Receivable levels, which had been declining during the past several years
because of improved timeliness of collection efforts and student aid
disbursements, even as student enrollments and revenues increased, are
expected to continue to increase somewhat from year-ago levels as new student
enrollments, with their typically higher average level of receivables,
continue to increase.
Capital spending was more than $22.3 million in the first half, more than
double the level of last year as equipment continued to be received at the
newly opened DeVry Institute in Fremont, California, construction of
classrooms and offices was completed for the DeVry Institute in New York and
land was acquired for a third Chicago area campus. In addition, construction
is under way on a new DeVry Institute in West Hills, California and on the
expansion to the Chicago, Illinois, urban campus.

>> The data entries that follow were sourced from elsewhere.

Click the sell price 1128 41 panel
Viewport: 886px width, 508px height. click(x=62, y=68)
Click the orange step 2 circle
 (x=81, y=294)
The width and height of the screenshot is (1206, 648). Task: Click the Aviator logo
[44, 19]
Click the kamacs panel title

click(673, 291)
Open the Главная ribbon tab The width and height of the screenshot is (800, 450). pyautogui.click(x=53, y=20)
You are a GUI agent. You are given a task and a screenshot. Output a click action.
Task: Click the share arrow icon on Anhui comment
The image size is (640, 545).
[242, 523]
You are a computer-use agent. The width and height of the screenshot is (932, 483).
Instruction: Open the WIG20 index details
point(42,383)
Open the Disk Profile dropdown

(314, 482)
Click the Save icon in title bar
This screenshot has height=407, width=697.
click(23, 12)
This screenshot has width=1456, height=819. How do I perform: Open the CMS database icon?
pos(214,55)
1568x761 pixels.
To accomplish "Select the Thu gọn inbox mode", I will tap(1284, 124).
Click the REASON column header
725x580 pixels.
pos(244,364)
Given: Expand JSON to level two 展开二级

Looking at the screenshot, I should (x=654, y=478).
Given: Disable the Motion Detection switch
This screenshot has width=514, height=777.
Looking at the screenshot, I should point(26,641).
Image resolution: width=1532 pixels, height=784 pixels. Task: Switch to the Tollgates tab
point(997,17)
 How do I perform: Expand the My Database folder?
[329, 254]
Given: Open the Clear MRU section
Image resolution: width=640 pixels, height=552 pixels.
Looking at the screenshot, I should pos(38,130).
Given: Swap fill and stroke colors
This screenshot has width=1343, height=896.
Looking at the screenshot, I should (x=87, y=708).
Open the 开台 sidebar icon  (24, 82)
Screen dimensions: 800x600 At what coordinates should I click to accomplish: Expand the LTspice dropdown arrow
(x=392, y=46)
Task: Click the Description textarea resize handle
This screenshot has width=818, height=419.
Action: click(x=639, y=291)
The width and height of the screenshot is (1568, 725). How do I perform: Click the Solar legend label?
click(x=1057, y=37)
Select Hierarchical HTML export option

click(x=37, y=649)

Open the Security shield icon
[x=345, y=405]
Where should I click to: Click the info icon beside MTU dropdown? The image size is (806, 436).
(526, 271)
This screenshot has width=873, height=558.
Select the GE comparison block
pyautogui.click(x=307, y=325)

During the first quarter, the Company completely repaid all of its outstanding
revolving loan facility using existing cash balances and cash generated from
operations. Future borrowings, if any, will be based upon the Company's
seasonal cash flow cycle and payment requirements for capital spending and
other needs.
The Company is substantially dependent, as is most of the higher education
community, upon the timely delivery of federal and state financial aid for its
students. Most financial aid application and disbursement activity is
processed electronically. If the disbursement system of federal and/or state
governmental agencies and the commercial banks that participate in student
loan programs are not prepared for the year 2000, there could be interruptions
or delays in the receipt of these aid funds, which could have at least a
temporary adverse effect upon the Company's liquidity and financial position.
The Company could use its available cash resources and borrowings under its
revolving term loan agreement to temporarily fund its operations until such
student financial aid disbursements were restored.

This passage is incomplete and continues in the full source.